*** Opening Data for this exercise ***

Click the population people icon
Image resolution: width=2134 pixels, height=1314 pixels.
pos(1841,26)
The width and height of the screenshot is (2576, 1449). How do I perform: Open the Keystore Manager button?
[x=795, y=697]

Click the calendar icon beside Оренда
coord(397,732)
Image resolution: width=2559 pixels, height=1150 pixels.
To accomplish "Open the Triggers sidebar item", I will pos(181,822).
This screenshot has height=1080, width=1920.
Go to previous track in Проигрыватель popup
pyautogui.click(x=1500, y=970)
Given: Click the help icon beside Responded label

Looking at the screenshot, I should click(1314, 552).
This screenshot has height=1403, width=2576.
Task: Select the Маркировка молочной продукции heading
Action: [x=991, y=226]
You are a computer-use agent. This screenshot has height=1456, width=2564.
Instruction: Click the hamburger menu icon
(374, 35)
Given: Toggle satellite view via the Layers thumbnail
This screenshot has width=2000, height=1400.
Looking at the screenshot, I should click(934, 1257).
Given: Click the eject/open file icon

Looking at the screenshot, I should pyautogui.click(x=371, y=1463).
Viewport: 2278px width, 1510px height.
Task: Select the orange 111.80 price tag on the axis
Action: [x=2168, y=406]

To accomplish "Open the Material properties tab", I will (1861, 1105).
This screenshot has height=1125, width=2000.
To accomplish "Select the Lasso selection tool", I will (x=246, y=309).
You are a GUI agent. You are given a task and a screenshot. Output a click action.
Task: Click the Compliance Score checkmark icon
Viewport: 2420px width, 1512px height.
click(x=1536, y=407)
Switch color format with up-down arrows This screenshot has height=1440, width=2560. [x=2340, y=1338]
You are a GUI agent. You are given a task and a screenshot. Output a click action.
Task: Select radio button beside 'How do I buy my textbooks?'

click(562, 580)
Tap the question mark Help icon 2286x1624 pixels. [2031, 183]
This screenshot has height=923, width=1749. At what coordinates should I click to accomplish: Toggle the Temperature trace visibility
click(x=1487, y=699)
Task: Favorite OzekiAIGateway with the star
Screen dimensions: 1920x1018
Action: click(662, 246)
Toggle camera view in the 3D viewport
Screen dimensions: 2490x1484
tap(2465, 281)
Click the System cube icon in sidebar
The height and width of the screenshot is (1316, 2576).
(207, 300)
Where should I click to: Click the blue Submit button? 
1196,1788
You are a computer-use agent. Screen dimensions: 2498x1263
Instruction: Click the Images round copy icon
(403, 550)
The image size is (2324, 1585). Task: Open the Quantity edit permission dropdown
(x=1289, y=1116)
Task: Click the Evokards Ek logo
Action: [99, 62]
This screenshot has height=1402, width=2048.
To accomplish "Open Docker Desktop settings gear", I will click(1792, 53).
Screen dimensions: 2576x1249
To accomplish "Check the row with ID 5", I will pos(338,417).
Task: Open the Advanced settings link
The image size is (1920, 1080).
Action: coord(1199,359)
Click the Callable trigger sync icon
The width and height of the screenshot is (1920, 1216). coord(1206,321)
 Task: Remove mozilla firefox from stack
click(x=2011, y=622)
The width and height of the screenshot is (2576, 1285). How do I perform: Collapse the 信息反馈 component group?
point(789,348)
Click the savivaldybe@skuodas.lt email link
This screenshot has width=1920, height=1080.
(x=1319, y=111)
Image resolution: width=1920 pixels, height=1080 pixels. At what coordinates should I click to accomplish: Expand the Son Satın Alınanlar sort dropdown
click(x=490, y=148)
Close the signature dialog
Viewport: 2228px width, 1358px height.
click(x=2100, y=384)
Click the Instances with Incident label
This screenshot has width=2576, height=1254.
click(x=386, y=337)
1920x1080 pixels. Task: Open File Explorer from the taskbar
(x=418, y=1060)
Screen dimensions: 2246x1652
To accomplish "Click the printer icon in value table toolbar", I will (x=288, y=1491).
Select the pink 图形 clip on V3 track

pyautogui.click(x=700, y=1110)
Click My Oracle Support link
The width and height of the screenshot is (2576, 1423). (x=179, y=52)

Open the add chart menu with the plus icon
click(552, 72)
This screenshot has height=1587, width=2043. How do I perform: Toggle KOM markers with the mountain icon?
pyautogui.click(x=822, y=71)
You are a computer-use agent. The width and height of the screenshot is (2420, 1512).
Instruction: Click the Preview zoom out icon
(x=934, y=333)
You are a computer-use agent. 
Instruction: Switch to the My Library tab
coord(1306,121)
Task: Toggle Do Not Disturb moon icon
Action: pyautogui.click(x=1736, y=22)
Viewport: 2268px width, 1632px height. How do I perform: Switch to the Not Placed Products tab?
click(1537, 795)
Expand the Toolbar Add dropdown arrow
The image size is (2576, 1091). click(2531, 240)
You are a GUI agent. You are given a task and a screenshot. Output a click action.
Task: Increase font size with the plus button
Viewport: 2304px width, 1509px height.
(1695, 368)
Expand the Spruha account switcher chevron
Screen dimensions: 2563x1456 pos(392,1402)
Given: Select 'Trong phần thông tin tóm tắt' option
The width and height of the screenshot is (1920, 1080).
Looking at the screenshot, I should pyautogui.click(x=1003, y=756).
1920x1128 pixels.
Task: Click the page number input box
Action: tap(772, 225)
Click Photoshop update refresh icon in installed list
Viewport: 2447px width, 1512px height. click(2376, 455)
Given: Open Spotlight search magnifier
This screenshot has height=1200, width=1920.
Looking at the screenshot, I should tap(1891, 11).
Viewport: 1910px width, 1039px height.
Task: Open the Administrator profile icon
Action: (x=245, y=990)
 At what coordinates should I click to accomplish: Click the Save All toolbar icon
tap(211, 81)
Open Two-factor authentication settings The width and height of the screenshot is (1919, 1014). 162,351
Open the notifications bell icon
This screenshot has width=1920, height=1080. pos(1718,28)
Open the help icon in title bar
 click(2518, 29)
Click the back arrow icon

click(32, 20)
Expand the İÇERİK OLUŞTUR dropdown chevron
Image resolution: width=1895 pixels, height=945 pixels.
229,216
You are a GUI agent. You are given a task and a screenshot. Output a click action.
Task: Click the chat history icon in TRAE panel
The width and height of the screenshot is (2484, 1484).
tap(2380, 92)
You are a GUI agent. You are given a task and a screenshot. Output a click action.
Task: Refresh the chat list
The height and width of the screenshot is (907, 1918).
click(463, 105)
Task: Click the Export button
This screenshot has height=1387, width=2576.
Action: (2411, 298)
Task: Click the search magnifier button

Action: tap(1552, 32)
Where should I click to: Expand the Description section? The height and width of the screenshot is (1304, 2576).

*** Closing Data for this exercise ***

Every entry should be output exactly as written, please.

Exercise answer
Click the population people icon
Image resolution: width=2134 pixels, height=1314 pixels.
pos(1841,26)
The width and height of the screenshot is (2576, 1449). How do I perform: Open the Keystore Manager button?
[x=795, y=697]

Click the calendar icon beside Оренда
coord(397,732)
Image resolution: width=2559 pixels, height=1150 pixels.
To accomplish "Open the Triggers sidebar item", I will pos(181,822).
This screenshot has height=1080, width=1920.
Go to previous track in Проигрыватель popup
pyautogui.click(x=1500, y=970)
Given: Click the help icon beside Responded label

Looking at the screenshot, I should click(1314, 552).
This screenshot has height=1403, width=2576.
Task: Select the Маркировка молочной продукции heading
Action: [x=991, y=226]
You are a computer-use agent. This screenshot has height=1456, width=2564.
Instruction: Click the hamburger menu icon
(374, 35)
Given: Toggle satellite view via the Layers thumbnail
This screenshot has width=2000, height=1400.
Looking at the screenshot, I should click(934, 1257).
Given: Click the eject/open file icon

Looking at the screenshot, I should pyautogui.click(x=371, y=1463).
Viewport: 2278px width, 1510px height.
Task: Select the orange 111.80 price tag on the axis
Action: [x=2168, y=406]

To accomplish "Open the Material properties tab", I will (1861, 1105).
This screenshot has height=1125, width=2000.
To accomplish "Select the Lasso selection tool", I will (x=246, y=309).
You are a GUI agent. You are given a task and a screenshot. Output a click action.
Task: Click the Compliance Score checkmark icon
Viewport: 2420px width, 1512px height.
click(x=1536, y=407)
Switch color format with up-down arrows This screenshot has height=1440, width=2560. [x=2340, y=1338]
You are a GUI agent. You are given a task and a screenshot. Output a click action.
Task: Select radio button beside 'How do I buy my textbooks?'

click(562, 580)
Tap the question mark Help icon 2286x1624 pixels. [2031, 183]
This screenshot has height=923, width=1749. At what coordinates should I click to accomplish: Toggle the Temperature trace visibility
click(x=1487, y=699)
Task: Favorite OzekiAIGateway with the star
Screen dimensions: 1920x1018
Action: click(662, 246)
Toggle camera view in the 3D viewport
Screen dimensions: 2490x1484
tap(2465, 281)
Click the System cube icon in sidebar
The height and width of the screenshot is (1316, 2576).
(207, 300)
Where should I click to: Click the blue Submit button? 
1196,1788
You are a computer-use agent. Screen dimensions: 2498x1263
Instruction: Click the Images round copy icon
(403, 550)
The image size is (2324, 1585). Task: Open the Quantity edit permission dropdown
(x=1289, y=1116)
Task: Click the Evokards Ek logo
Action: [99, 62]
This screenshot has height=1402, width=2048.
To accomplish "Open Docker Desktop settings gear", I will click(1792, 53).
Screen dimensions: 2576x1249
To accomplish "Check the row with ID 5", I will pos(338,417).
Task: Open the Advanced settings link
The image size is (1920, 1080).
Action: coord(1199,359)
Click the Callable trigger sync icon
The width and height of the screenshot is (1920, 1216). coord(1206,321)
 Task: Remove mozilla firefox from stack
click(x=2011, y=622)
The width and height of the screenshot is (2576, 1285). How do I perform: Collapse the 信息反馈 component group?
point(789,348)
Click the savivaldybe@skuodas.lt email link
This screenshot has width=1920, height=1080.
(x=1319, y=111)
Image resolution: width=1920 pixels, height=1080 pixels. At what coordinates should I click to accomplish: Expand the Son Satın Alınanlar sort dropdown
click(x=490, y=148)
Close the signature dialog
Viewport: 2228px width, 1358px height.
click(x=2100, y=384)
Click the Instances with Incident label
This screenshot has width=2576, height=1254.
click(x=386, y=337)
1920x1080 pixels. Task: Open File Explorer from the taskbar
(x=418, y=1060)
Screen dimensions: 2246x1652
To accomplish "Click the printer icon in value table toolbar", I will (x=288, y=1491).
Select the pink 图形 clip on V3 track

pyautogui.click(x=700, y=1110)
Click My Oracle Support link
The width and height of the screenshot is (2576, 1423). (x=179, y=52)

Open the add chart menu with the plus icon
click(552, 72)
This screenshot has height=1587, width=2043. How do I perform: Toggle KOM markers with the mountain icon?
pyautogui.click(x=822, y=71)
You are a computer-use agent. The width and height of the screenshot is (2420, 1512).
Instruction: Click the Preview zoom out icon
(x=934, y=333)
You are a computer-use agent. 
Instruction: Switch to the My Library tab
coord(1306,121)
Task: Toggle Do Not Disturb moon icon
Action: pyautogui.click(x=1736, y=22)
Viewport: 2268px width, 1632px height. How do I perform: Switch to the Not Placed Products tab?
click(1537, 795)
Expand the Toolbar Add dropdown arrow
The image size is (2576, 1091). click(2531, 240)
You are a GUI agent. You are given a task and a screenshot. Output a click action.
Task: Increase font size with the plus button
Viewport: 2304px width, 1509px height.
(1695, 368)
Expand the Spruha account switcher chevron
Screen dimensions: 2563x1456 pos(392,1402)
Given: Select 'Trong phần thông tin tóm tắt' option
The width and height of the screenshot is (1920, 1080).
Looking at the screenshot, I should pyautogui.click(x=1003, y=756).
1920x1128 pixels.
Task: Click the page number input box
Action: tap(772, 225)
Click Photoshop update refresh icon in installed list
Viewport: 2447px width, 1512px height. click(2376, 455)
Given: Open Spotlight search magnifier
This screenshot has height=1200, width=1920.
Looking at the screenshot, I should tap(1891, 11).
Viewport: 1910px width, 1039px height.
Task: Open the Administrator profile icon
Action: (x=245, y=990)
 At what coordinates should I click to accomplish: Click the Save All toolbar icon
tap(211, 81)
Open Two-factor authentication settings The width and height of the screenshot is (1919, 1014). 162,351
Open the notifications bell icon
This screenshot has width=1920, height=1080. pos(1718,28)
Open the help icon in title bar
 click(2518, 29)
Click the back arrow icon

click(32, 20)
Expand the İÇERİK OLUŞTUR dropdown chevron
Image resolution: width=1895 pixels, height=945 pixels.
229,216
You are a GUI agent. You are given a task and a screenshot. Output a click action.
Task: Click the chat history icon in TRAE panel
The width and height of the screenshot is (2484, 1484).
tap(2380, 92)
You are a GUI agent. You are given a task and a screenshot. Output a click action.
Task: Refresh the chat list
The height and width of the screenshot is (907, 1918).
click(463, 105)
Task: Click the Export button
This screenshot has height=1387, width=2576.
Action: (2411, 298)
Task: Click the search magnifier button

Action: tap(1552, 32)
Where should I click to: Expand the Description section? The height and width of the screenshot is (1304, 2576).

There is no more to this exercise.